#### GIVEN PROBLEM:
Reproduce the roller derby passage below word for word, from start to finish.

#### EXCERPT TO READ:
## begin

Once one jammer breaks ahead of the pack, a ref declares them the lead jammer with two short shrill whistles, at which point they gain the power to stop play by tapping their hands to their hips. Points are scored when a lead jammer laps the other team’s players, skating fast circles around the track as the pack moves.

Vermont Roller Derby coach Julia Wilks, shown blocking above, says a player’s first bout can be intense. “Being in a jam is like being in a car crash. You’re getting hit from all different angles, tossed around sometimes, and then you get off the track and you have what we call ‘jamnesia,’ meaning you have no idea what just happened.” Photo courtesy Vermont Roller Derby

At every level of play, flat track roller derby is raucous. There are the screams of toe stops on wood, bodies hurling, hips being thrown and powerful bodies of all shapes and sizes tucking low as they fly, wheels a colorful blur, around a track. It is fierce and unapologetic, a full-contact sport that’s like a fusion of basketball, football and rugby on roller skates—with no ball and a lot of attitude.

Unlike running or even basketball, derby is a sport that rewards many different body types. It’s hard to typecast across positions. Some jammers are tiny and lithe, while some are powerful and tall. Blockers go the same way. 

Off skates, skaters at GMRD, Twin State and Montpelier-based Vermont Roller Derby are doctors, bartenders, grief counselors, librarians and full-time parents. Some use they/them pronouns rather than she/her, and many skaters identify as LGBTQIA.

“This is not just a women’s sport,” says Woodward. “It’s a sport for anyone who identifies as a woman or gender non-binary.”

## end

#### RECORDED INFORMATION:
## begin

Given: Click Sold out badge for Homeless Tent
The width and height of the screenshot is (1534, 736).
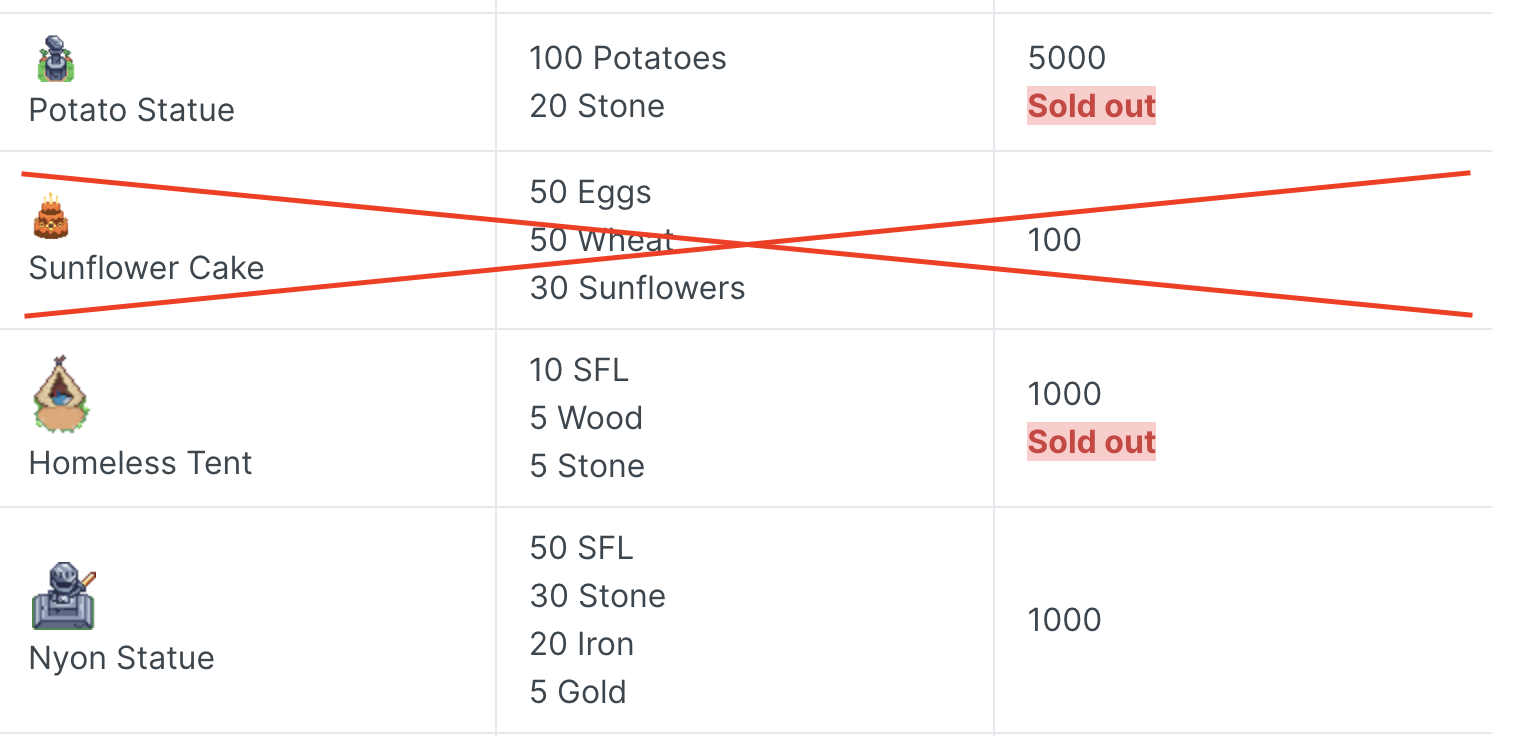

## end

#### OUTPUT OF THE TASK:
Once one jammer breaks ahead of the pack, a ref declares them the lead jammer with two short shrill whistles, at which point they gain the power to stop play by tapping their hands to their hips. Points are scored when a lead jammer laps the other team’s players, skating fast circles around the track as the pack moves.

Vermont Roller Derby coach Julia Wilks, shown blocking above, says a player’s first bout can be intense. “Being in a jam is like being in a car crash. You’re getting hit from all different angles, tossed around sometimes, and then you get off the track and you have what we call ‘jamnesia,’ meaning you have no idea what just happened.” Photo courtesy Vermont Roller Derby

At every level of play, flat track roller derby is raucous. There are the screams of toe stops on wood, bodies hurling, hips being thrown and powerful bodies of all shapes and sizes tucking low as they fly, wheels a colorful blur, around a track. It is fierce and unapologetic, a full-contact sport that’s like a fusion of basketball, football and rugby on roller skates—with no ball and a lot of attitude.

Unlike running or even basketball, derby is a sport that rewards many different body types. It’s hard to typecast across positions. Some jammers are tiny and lithe, while some are powerful and tall. Blockers go the same way. 

Off skates, skaters at GMRD, Twin State and Montpelier-based Vermont Roller Derby are doctors, bartenders, grief counselors, librarians and full-time parents. Some use they/them pronouns rather than she/her, and many skaters identify as LGBTQIA.

“This is not just a women’s sport,” says Woodward. “It’s a sport for anyone who identifies as a woman or gender non-binary.”